#### [Selected excerpt]
-.-.-
Thursday, July 21, 2011

Lewy What-y!?

You have to love doctors! They've often slotted important news into the middle of a sentence and you're left to say, "Sorry, what was that, can you please go back!"

In the middle of a routine visit with the elder care doctor, she made some comment to the effect of, "Well, with dementia patients... blah blah blah."

All I heard was the word "dementia". I mean, I had suspected it, how could you not! I didn't know there was a diagnose. I had come into dad's care part way through and was left to fumble my way through.

So in a routine visit with the neurologist, he casually inserted the phrase "Lewy body disease". Say what now? I had the doctor right it down on the back of a prescription form and looked it up online at home. Again, love the Internet!

Lewy body disease, or Dementia with Lewy Bodies (DLB) symptoms are dementia and hallucinations, along with other Parkinson's symptoms. It's best not to listen to me though, and read the description at Wikipedia.

I recalled back to when dad was first diagnosed with Parkinson's... we were told he had an aggressive form of the disease. Indeed, people often commented to me that dad didn't display typical Parkinson's symptoms. True, he had all the secondary symptom's, which I posted about in the previous post here... e didn't display many of the primary symptoms, however. His muscles never seized up on him, and apart from a slight tremor in his pinkie finger he didn't shake at all.
-.-.-
#### [Exercise goal]
Please continue the blog post above about the father's Lewy body disease diagnosis, starting after its last sentence.

#### [Source data]
-.-.-
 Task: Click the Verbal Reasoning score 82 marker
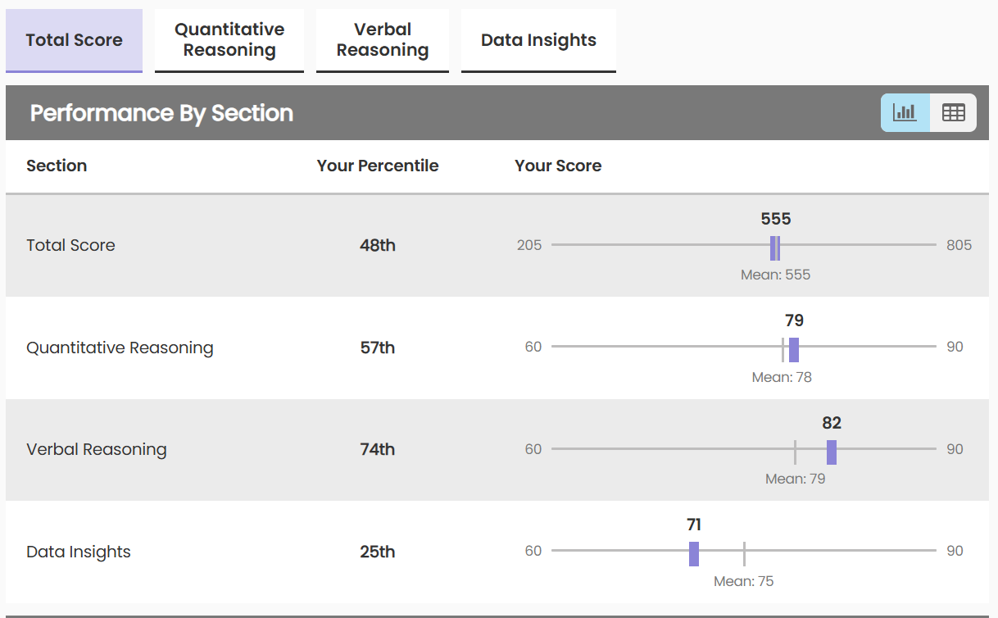[x=831, y=452]
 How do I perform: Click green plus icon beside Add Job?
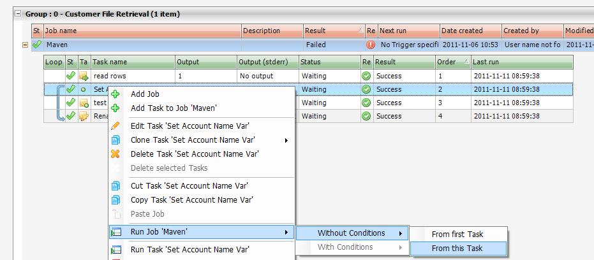pos(115,94)
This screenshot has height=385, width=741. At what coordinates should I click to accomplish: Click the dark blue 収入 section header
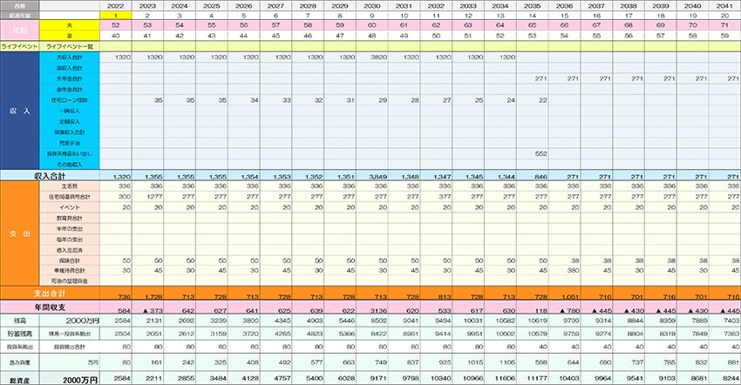click(x=19, y=111)

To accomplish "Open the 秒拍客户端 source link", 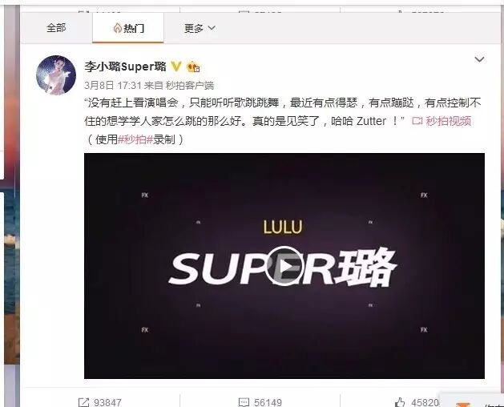I will 190,86.
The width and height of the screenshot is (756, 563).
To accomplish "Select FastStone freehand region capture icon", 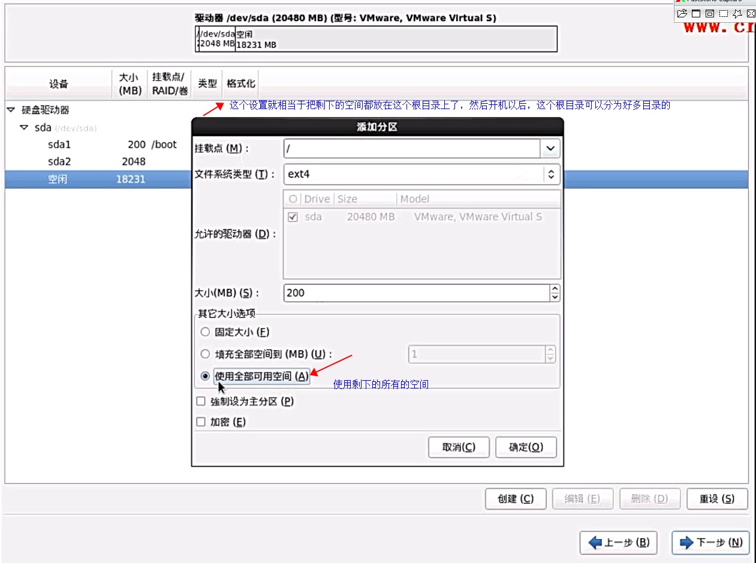I will pyautogui.click(x=737, y=13).
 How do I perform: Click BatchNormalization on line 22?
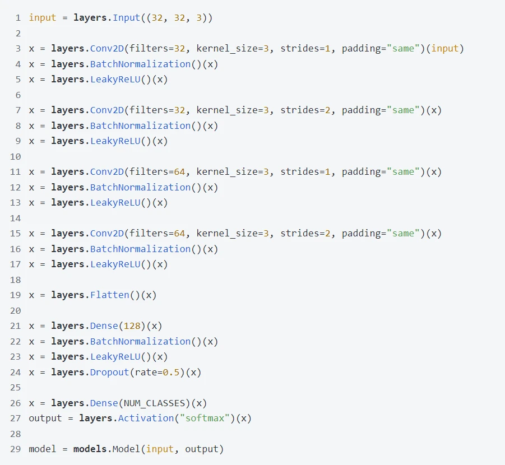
-.-.-
#### [Answer to the exercise]
This is where it gets confusing for me. (Not that it takes much these days!) The neurologist informed us that Parkinson's can take many different routes (see note below), and for some Parkinson's patients, that can mean dementia, and Lewy body disease. However, some research online claims that Lewy body disease is a disease unto itself and overlaps symptoms with Parkinson's and Alzheimer's disease. All I know is that my dad experiences visual hallucinations, along with the other symptoms of both Parkinson's and Lewy body disease... and that I cannot give him the full care he needs.

A word on the many different routes of Parkinson's disease: one thing that Parkinson's patients all have in common is that the disease effects every person completely differently. One patient might struggle with Bradykinesia, while the other might have fluidity of movement, yet suffer from hallucinations. I am not a proponent of support groups for myself. Firstly, the last thing I want to do after I get a break from the situation, is to go talk about it some more. I'd rather put my head down, get done what needs to be done, and then take some time out for myself. Also, from the beginning, we were on a need-to-know basis. Because of all the different symptoms of the disease, I didn't want to worry about one thing (rigidity), while completely missing another symptom that was bubbling under the surface (hallucinations). I'd rather deal with it as it comes.